Traffic Management Labour suppliers are they a good thing or a nightmare waiting to happen?
At the moment the industry is very busy, mainly due to being mad March when all the local authorities need to spend their budget and an influx of money from the government due to the election being announced.
I saw an article on Facebook regarding an agency supplying the Traffic Management industry of traffic management operatives started in 2009, the question they asked was “how many labour suppliers are there now”? What a good question, You go on Facebook, Twitter and most other media outlets you will always find labour agencies trying to recruit carded or non-carded operatives.
Now I have nothing against labour supply companies and I will keep my opinion to myself, however this post is to start a debate on the good the bad and the ugly side of the supply agencies. Not to start slagging them off or complaining about certain companies, keep this a clean debate.
You only have to use their operatives as and when required, they tend to work on short notice.
Give me 5 minutes and I’ll call you back, 5 minutes turns into 20 and so on, that’s if they ring you back. In the meantime you try another supplier and guess what, I’ii call you back, 5 minutes. The operatives can sign for more than one supply agency. Then you have to chase for a copy of their cards and certificates, Most of the operatives who work for labour supply companies have to be self-employed, if that’s the case who’s insures them, I bet they are not covered by the labour supply company, how can they be insured by the company who hired them? Would you put someone on your insurance if you didn’t know them.
As an employer, you can hire temporary staff through agencies. This means:
- you pay the agency, including the employee’s National Insurance contributions (NICs) and Statutory Sick Pay (SSP)
- it’s the agency’s responsibility to make sure workers get their rights under working time regulations
- you must make sure they can access your facilities (such as canteen and childcare facilities), and information on your job vacancies
- after 12 weeks’ continuous employment in the same role, agency workers get the same terms and conditions as permanent employees, including pay, working time, rest periods, night work, breaks and annual leave
- you must provide the agency with information about the relevant terms and conditions in your business so that they can ensure the worker gets equal treatment after 12 weeks in the same job
- you must allow agency workers to use any shared facilities (eg a staff canteen or childcare) and give them information about job vacancies from the first day they work there
you are still responsible for their health and safety
Freelancers, consultants and contractors
If you hire a freelancer, consultant or contractor it means that:
- they are self-employed or are part of other companies
- they often look after their own tax and National Insurance contributions (NICs)
- they might not be entitled to the same rights as workers, eg minimum wage
- you’re still responsible for their health and safety
So if they are self-employed and paying their own contributions, surely they must have to have their own insurance.
If they are a sole trader or a Limited company working through the agency, they still pay their own contributions so surely they must have to have their own insurance or have I got this wrong?
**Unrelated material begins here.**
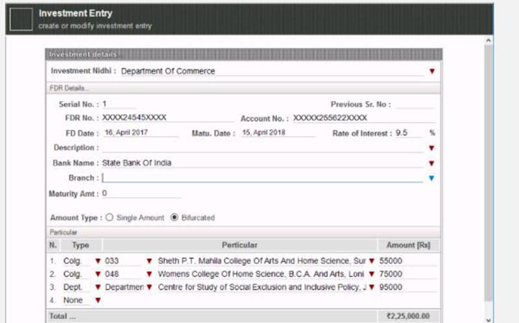Expand the blue Branch dropdown arrow
The image size is (519, 323).
point(431,178)
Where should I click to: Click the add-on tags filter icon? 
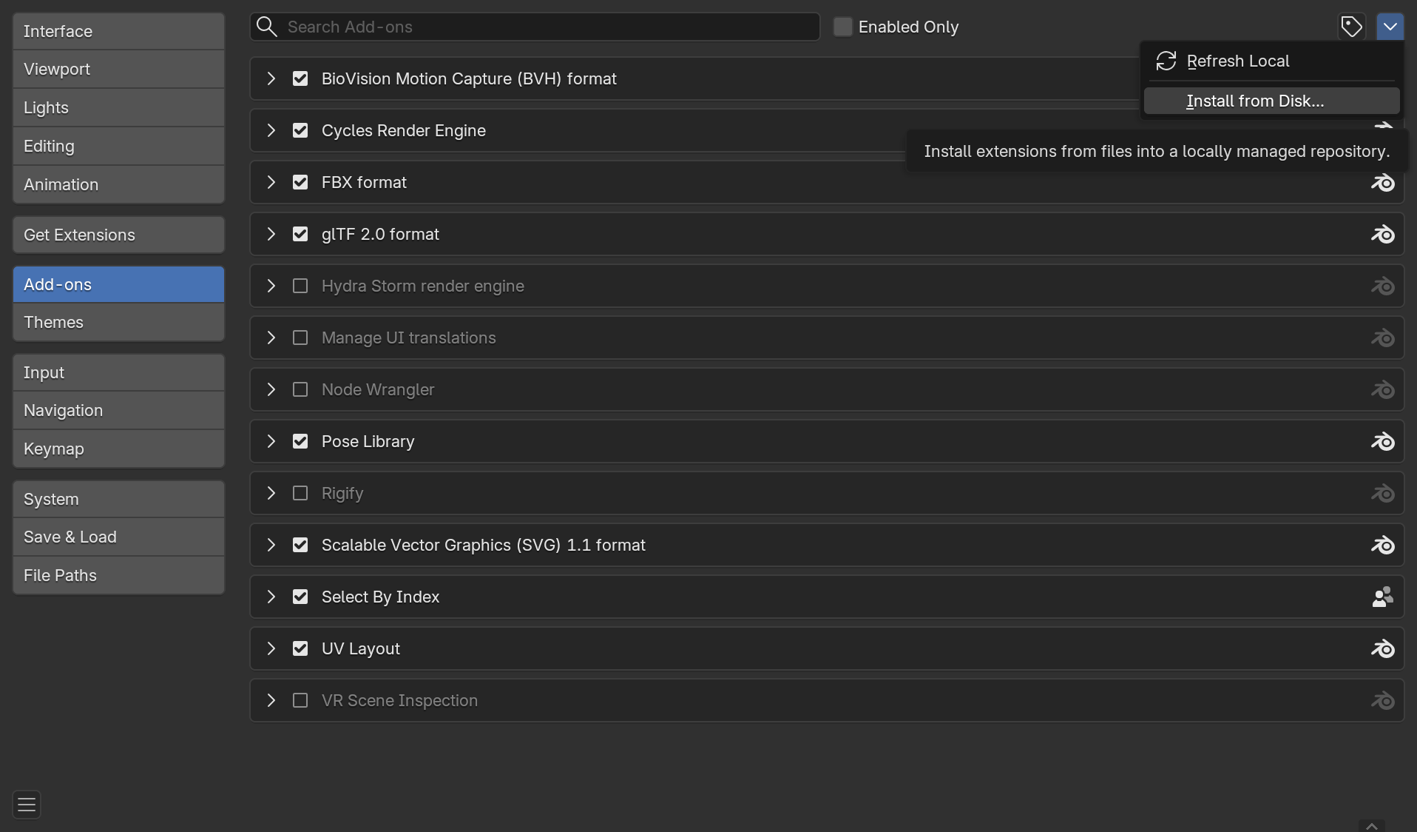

How can you, as a company control the labour suppliers traffic management operatives working hours, have they double shifted? how many shifts have they carried out that week? After all they can work for one agency on days and another agency on nights, hows that safe. How many times do you get let down by the operatives not turning up on-site and then its you who has to face the customer.
Remember this is to help the TM operatives for their rights as well as the agencies. It’s only a poll.